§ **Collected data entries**
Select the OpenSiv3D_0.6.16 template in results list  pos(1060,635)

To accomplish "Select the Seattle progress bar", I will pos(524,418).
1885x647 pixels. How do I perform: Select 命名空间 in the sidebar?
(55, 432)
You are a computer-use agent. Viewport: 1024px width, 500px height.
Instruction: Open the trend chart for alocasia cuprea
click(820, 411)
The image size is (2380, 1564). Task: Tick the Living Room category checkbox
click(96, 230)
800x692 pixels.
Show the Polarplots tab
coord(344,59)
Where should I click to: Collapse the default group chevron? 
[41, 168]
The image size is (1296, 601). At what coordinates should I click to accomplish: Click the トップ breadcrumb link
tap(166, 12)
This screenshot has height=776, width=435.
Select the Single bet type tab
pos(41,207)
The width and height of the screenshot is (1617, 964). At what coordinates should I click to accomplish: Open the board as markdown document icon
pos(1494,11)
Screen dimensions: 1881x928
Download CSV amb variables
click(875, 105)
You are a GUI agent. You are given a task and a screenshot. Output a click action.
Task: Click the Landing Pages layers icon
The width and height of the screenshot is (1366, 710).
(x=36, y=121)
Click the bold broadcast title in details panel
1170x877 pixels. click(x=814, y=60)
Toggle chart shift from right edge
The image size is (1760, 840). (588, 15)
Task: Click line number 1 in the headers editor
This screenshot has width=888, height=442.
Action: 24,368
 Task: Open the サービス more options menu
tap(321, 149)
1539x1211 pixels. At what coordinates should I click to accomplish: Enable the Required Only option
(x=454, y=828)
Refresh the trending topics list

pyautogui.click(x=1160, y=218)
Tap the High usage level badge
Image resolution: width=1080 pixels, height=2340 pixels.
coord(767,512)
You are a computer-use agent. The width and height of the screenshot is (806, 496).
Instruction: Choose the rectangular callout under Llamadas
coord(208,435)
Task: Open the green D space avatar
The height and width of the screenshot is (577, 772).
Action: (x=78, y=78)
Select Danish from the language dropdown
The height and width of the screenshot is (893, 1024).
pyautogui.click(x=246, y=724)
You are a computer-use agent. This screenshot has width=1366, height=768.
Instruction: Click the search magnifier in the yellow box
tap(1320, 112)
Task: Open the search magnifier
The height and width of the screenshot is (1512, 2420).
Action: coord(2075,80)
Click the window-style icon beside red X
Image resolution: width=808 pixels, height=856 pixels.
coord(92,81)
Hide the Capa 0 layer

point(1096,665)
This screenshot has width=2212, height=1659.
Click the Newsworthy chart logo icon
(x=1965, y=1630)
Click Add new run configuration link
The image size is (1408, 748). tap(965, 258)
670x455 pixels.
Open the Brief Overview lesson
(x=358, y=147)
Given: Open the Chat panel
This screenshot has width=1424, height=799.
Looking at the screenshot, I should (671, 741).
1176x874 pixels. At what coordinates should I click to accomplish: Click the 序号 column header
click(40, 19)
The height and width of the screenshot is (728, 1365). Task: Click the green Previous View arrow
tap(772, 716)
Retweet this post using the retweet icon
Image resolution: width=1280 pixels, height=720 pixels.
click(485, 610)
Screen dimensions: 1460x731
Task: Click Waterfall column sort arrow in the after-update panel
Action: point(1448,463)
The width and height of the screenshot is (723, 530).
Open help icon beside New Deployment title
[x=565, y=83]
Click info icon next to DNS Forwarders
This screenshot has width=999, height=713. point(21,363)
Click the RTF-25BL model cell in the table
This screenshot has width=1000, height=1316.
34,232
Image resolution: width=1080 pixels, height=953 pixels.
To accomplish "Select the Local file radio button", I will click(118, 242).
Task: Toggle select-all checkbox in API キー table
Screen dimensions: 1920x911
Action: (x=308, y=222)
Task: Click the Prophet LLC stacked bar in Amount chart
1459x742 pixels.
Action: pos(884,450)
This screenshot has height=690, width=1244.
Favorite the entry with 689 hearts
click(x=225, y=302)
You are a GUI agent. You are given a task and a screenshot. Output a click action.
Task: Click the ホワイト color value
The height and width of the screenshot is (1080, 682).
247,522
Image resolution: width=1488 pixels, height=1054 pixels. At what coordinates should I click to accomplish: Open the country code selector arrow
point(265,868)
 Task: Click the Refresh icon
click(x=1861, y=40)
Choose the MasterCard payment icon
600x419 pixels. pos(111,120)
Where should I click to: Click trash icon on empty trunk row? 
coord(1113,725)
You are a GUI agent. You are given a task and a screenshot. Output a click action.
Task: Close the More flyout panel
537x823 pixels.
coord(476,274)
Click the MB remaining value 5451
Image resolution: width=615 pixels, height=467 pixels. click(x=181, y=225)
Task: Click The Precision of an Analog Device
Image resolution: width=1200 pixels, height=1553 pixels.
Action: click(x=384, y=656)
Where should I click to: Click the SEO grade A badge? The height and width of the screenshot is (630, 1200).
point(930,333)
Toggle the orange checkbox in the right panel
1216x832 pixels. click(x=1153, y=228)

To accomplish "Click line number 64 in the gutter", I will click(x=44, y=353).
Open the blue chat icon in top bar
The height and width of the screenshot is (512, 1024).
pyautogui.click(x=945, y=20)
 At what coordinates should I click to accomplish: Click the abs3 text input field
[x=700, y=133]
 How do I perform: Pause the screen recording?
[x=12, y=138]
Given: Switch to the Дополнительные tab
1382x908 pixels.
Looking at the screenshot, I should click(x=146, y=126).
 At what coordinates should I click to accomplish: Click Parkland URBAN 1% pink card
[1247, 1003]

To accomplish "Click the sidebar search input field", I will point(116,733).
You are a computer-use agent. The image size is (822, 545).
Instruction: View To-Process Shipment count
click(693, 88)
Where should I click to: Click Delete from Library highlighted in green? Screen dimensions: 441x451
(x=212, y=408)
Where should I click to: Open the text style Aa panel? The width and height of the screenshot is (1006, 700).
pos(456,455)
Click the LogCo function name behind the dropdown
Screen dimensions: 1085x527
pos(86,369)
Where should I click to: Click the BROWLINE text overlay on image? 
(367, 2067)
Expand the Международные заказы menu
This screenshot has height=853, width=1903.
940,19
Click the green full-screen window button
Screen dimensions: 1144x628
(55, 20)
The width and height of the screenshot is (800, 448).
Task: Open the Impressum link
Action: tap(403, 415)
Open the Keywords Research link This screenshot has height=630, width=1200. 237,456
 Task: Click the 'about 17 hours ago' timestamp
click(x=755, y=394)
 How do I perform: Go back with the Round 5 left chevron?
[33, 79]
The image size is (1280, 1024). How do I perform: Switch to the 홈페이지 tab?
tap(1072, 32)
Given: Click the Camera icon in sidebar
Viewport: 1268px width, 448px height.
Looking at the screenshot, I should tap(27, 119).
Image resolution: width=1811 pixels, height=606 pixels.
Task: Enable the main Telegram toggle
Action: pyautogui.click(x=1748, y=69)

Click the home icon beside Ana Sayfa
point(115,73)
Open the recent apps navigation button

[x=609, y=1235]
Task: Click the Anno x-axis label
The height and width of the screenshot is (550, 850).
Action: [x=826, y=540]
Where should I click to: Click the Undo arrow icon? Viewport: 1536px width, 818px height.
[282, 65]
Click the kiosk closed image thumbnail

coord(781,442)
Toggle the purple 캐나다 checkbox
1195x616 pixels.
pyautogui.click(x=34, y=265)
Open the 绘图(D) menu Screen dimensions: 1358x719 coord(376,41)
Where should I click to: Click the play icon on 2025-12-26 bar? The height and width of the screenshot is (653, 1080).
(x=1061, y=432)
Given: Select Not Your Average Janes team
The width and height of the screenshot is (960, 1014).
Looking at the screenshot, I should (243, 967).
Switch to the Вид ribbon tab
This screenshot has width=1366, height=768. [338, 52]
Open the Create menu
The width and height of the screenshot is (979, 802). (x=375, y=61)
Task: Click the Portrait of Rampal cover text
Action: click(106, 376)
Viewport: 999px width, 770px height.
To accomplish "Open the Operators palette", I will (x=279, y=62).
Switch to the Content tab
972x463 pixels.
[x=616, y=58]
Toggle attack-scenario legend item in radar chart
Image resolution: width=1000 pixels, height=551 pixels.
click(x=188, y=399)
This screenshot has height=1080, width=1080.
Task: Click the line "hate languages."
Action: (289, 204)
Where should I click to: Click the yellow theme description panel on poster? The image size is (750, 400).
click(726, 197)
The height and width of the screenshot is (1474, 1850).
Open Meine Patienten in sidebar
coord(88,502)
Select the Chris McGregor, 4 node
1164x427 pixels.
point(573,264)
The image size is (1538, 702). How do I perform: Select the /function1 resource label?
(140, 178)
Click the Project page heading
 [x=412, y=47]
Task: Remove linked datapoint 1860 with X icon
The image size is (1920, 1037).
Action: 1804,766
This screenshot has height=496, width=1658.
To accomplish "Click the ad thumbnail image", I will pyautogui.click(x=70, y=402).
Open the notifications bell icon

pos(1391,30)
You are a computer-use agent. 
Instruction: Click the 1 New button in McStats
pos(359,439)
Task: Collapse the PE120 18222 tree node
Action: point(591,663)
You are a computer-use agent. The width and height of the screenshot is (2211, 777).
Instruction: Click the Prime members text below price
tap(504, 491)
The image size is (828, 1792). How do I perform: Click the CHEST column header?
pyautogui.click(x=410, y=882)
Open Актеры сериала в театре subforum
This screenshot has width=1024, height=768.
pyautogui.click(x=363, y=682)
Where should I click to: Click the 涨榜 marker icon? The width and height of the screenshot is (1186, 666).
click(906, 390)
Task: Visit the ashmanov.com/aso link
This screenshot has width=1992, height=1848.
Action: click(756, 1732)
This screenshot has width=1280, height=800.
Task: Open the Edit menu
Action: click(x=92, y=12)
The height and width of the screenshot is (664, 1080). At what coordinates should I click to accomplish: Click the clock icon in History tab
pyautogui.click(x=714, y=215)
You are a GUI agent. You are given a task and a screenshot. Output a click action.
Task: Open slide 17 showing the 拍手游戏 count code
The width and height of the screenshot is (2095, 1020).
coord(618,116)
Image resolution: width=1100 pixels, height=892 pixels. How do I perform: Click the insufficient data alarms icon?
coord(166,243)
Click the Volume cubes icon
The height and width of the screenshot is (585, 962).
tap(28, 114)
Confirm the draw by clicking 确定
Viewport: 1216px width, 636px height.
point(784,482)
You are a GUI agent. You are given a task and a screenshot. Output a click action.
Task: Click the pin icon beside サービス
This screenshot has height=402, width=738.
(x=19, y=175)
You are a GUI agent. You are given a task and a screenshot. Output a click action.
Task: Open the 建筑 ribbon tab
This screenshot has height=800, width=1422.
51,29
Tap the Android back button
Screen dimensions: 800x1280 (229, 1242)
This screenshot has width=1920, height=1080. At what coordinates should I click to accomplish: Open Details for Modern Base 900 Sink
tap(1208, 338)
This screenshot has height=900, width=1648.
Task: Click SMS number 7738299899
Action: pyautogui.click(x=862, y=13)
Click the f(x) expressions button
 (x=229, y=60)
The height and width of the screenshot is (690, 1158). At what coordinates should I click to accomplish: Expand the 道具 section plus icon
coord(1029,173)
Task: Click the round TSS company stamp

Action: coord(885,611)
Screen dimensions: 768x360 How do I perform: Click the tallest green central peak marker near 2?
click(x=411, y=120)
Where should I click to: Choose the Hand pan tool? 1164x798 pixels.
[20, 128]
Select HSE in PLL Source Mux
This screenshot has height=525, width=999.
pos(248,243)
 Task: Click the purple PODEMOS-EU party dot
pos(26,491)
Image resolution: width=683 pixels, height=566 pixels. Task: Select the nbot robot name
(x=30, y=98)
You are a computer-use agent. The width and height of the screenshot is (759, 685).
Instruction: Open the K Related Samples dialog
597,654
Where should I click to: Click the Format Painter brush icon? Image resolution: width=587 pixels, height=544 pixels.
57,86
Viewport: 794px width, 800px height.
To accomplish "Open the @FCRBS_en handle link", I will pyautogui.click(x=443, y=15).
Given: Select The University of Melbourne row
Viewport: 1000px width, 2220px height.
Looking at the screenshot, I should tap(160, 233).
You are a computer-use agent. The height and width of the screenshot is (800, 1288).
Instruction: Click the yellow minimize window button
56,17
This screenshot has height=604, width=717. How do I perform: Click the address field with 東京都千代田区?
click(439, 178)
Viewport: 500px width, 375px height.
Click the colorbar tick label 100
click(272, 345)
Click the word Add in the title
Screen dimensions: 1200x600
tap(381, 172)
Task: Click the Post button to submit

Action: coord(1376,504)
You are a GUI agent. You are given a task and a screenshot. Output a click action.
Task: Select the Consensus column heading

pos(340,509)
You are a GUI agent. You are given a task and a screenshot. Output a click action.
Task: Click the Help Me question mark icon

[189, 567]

§ **Problem requirements**
Send back an exact copy of only the lines from the line with "This screenshot has width=1920, height=1080." up to and including the line with "Select HSE in PLL Source Mux" in the data above.

§ **Your solution**
This screenshot has width=1920, height=1080. At what coordinates should I click to accomplish: Open Details for Modern Base 900 Sink
tap(1208, 338)
This screenshot has height=900, width=1648.
Task: Click SMS number 7738299899
Action: pyautogui.click(x=862, y=13)
Click the f(x) expressions button
 (x=229, y=60)
The height and width of the screenshot is (690, 1158). At what coordinates should I click to accomplish: Expand the 道具 section plus icon
coord(1029,173)
Task: Click the round TSS company stamp

Action: coord(885,611)
Screen dimensions: 768x360 How do I perform: Click the tallest green central peak marker near 2?
click(x=411, y=120)
Where should I click to: Choose the Hand pan tool? 1164x798 pixels.
[20, 128]
Select HSE in PLL Source Mux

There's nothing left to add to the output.